While some believe that a podiatrist is most qualified to care for injuries and conditions of the foot, as it is their only focus, they may overlook the importance of the patient’s health in general as well as the role that the broader musculoskeletal system plays in most foot and ankle problems. While, many podiatrists are well trained and knowledgeable, the care of these problems are often better suited to a Doctor of Medicine, namely, an Orthopedic surgeon, certified by the American Board of Orthopaedic Surgery (ABOS) with special interest in the foot and ankle, as indicated by membership in the American Orthopaedic Foot and Ankle Society (AOFAS).

An Orthopedic surgeon is a Doctor of Medicine who graduates from college and then four years of medical school obtaining a Doctor of Medicine (MD) degree. This education is followed by no less than five years in an Orthopedic surgical residency in an academic hospital program and most commonly one or more fellowship years additionally. Board certification is achieved by meeting strict standards and passing an examination established by the American Board of Orthopaedic Surgery. Subspecialty certification may also be obtained. Areas of specialization may include Orthopedic Sports Medicine, and Surgery of the Hand.

Orthopedic surgeons are members, or invited “fellows,” of prestigious professional orthopedic organizations such as the American Academy of Orthopaedic Surgeons (AAOS) and the American College of Surgeons (ACS). Depending on areas of particular interest, other such organizations in which they hold membership may also include the American Orthopaedic Foot and Ankle Society (AOFAS), the American Orthopaedic Society for Sports Medicine (AOSSM), the Arthroscopy Association of North America (AANA), and the American Society for Surgery of the Hand (ASSH).
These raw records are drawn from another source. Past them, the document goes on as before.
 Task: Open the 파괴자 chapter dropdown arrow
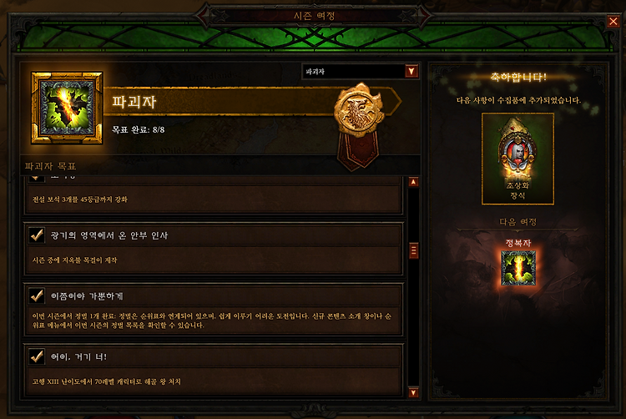pyautogui.click(x=411, y=72)
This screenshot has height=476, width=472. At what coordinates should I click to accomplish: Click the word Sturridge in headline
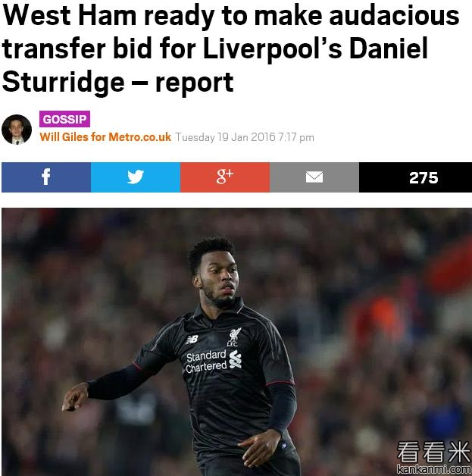(63, 82)
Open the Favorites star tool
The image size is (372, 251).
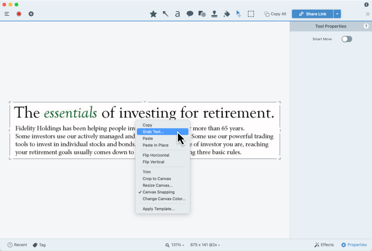(153, 14)
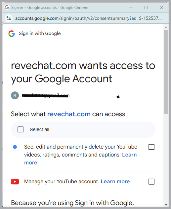Click the site information icon in address bar
This screenshot has width=171, height=209.
click(9, 18)
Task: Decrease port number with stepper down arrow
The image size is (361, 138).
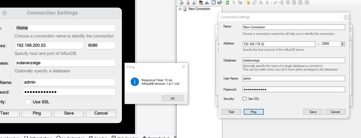Action: [343, 45]
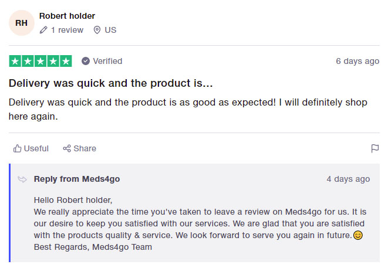The width and height of the screenshot is (388, 268).
Task: Select the 1 review text
Action: click(67, 30)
General Orthopedic surgeons are qualified to work within any of the specialized areas identified above – though remain globally focused on the overall musculoskeletal system and the impact an injury or condition may have overall. This is important as many of today’s chronic diseases, such as diabetes and arthritis, are manifestations of systemic disease and can have a devastating impact on the musculoskeletal system – though present initially in a particular limb. If the broader damage is not recognized and only the injury or condition presenting a specific limb is treated, other problems are inevitable.

While a podiatrist may effectively “manage” certain localized conditions of the foot such as callosities, diseases of the nail, and diabetic foot ulcerations, an Orthopedic surgeon is trained to identify and correct (both non surgically and surgically when indicated) hard to detect load pressure points, deformities, and stress and fragility fractures in the lower extremity before it turns into crisis management and limb salvage.
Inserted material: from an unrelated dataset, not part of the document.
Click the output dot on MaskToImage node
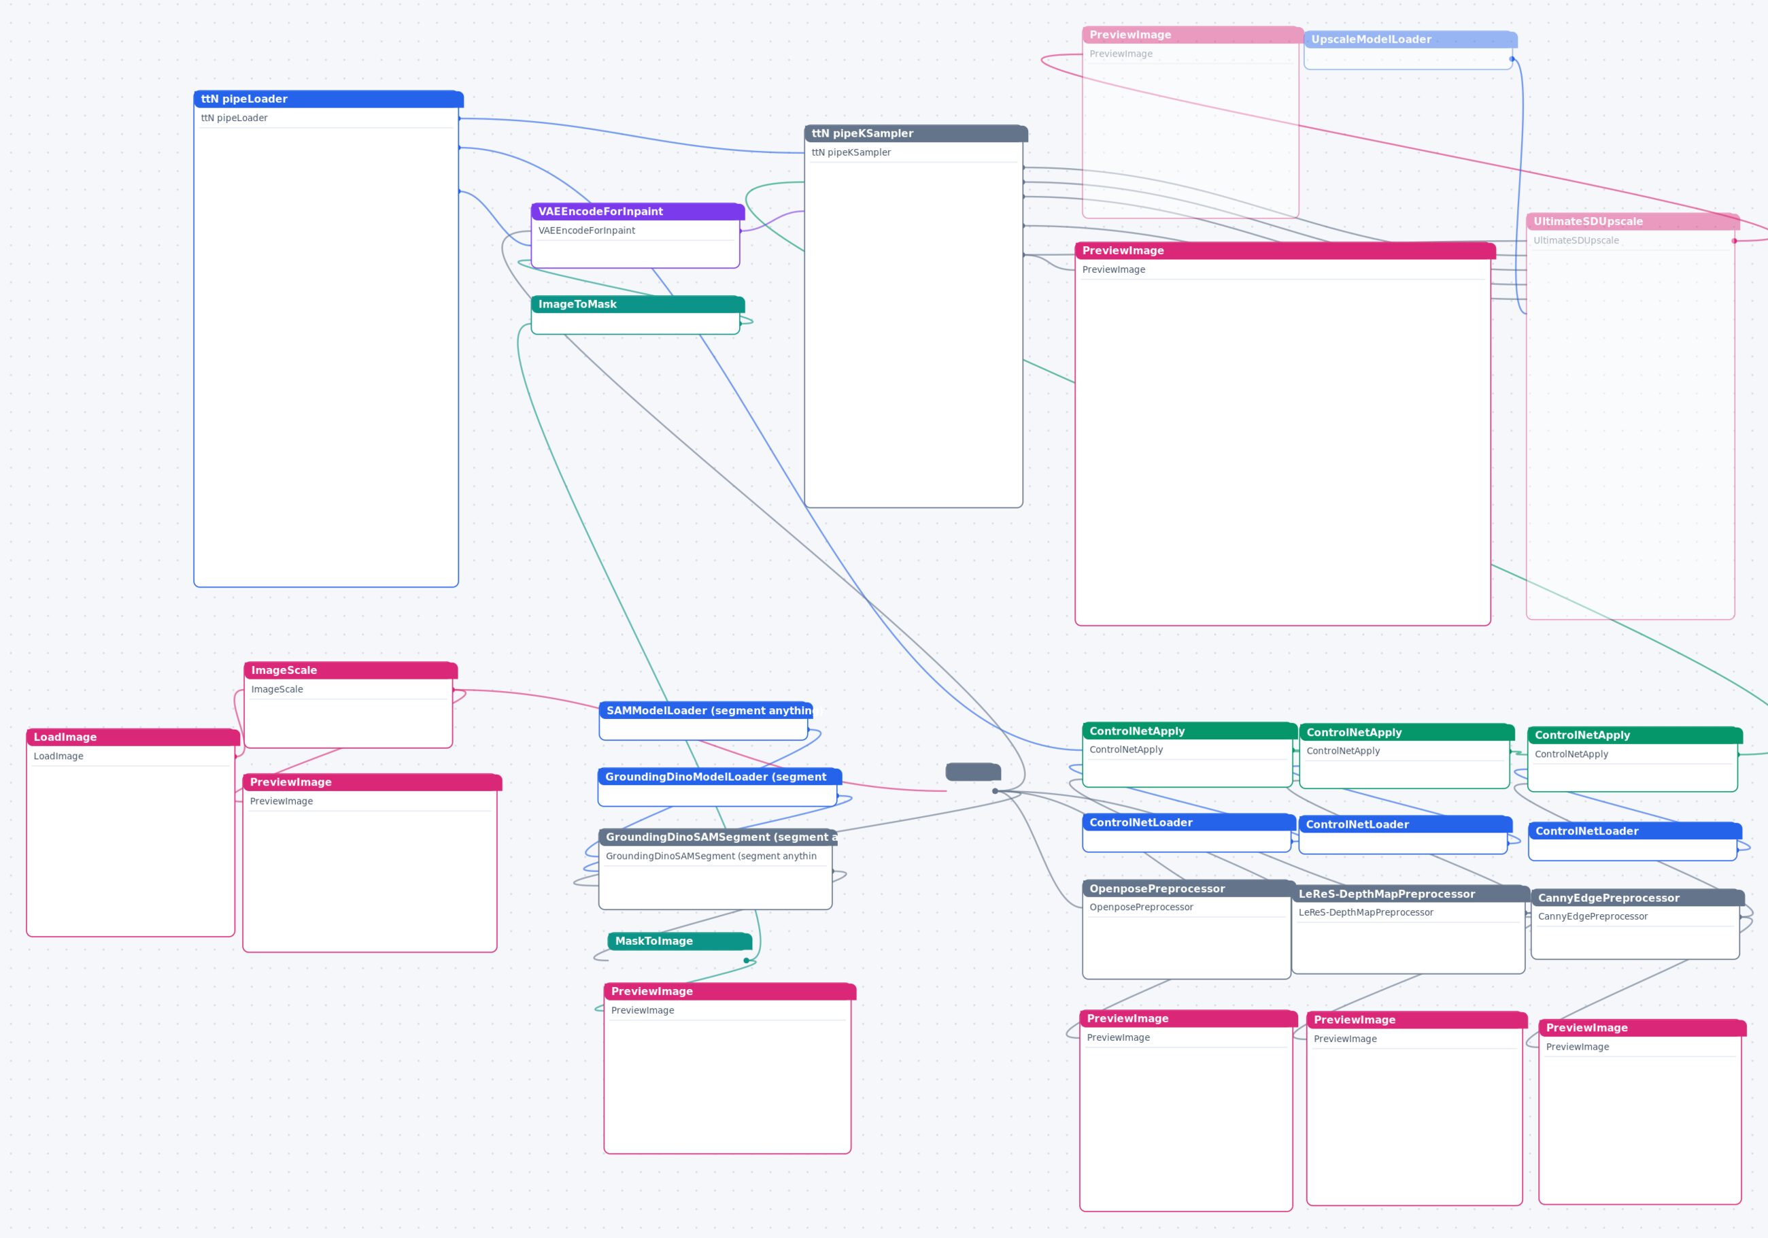Viewport: 1768px width, 1238px height. 746,961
The ability to identify musculoskeletal problems early and “proactively” address them can make the difference in not only quality of life but extension of life.
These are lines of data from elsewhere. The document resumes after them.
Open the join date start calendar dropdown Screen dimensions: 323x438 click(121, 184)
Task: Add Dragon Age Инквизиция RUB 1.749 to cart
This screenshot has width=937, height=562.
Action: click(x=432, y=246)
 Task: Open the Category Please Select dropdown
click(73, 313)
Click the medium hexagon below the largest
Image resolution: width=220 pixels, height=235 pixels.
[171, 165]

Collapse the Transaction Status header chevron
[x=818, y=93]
Are those who work long hours on a computer more likely to be affected by carpal tunnel syndrome (CTS)?

Many workers in the field believe that this is true. We believe that patients can avoid these repetitive use injuries by rotating their duties such that they can rest their hands for a period of time during the day. Ergonomically designed keyboards are also available. Remember, most CTS is related to hormonal changes such as menopause, pregnancy, thyroid disease and diabetes. Other causes are Rheumatoid Arthritis, Osteoarthritis, and fractures.

If a cast is not put on my little boy's broken arm, could it heal improperly and cause problems in the future?

That depends on the location of the fracture. Most importantly, if the fracture is in poor position and needs to be set, it can. Fortunately though most kids’ fractures are benign, because as the bone grows – it will grow itself straight. This is called remodeling. It does not occur in adults.

My children are on a swim team and most frequently perform the "butterfly" stroke. But, I heard that this type of activity could result in shoulder problems later. Is this true and are there any sports more likely to cause future damage over others if begun young?

No, there is no evidence of a particular stroke or sport more likely than others to cause injury to the developing joints, tendons or muscles of children.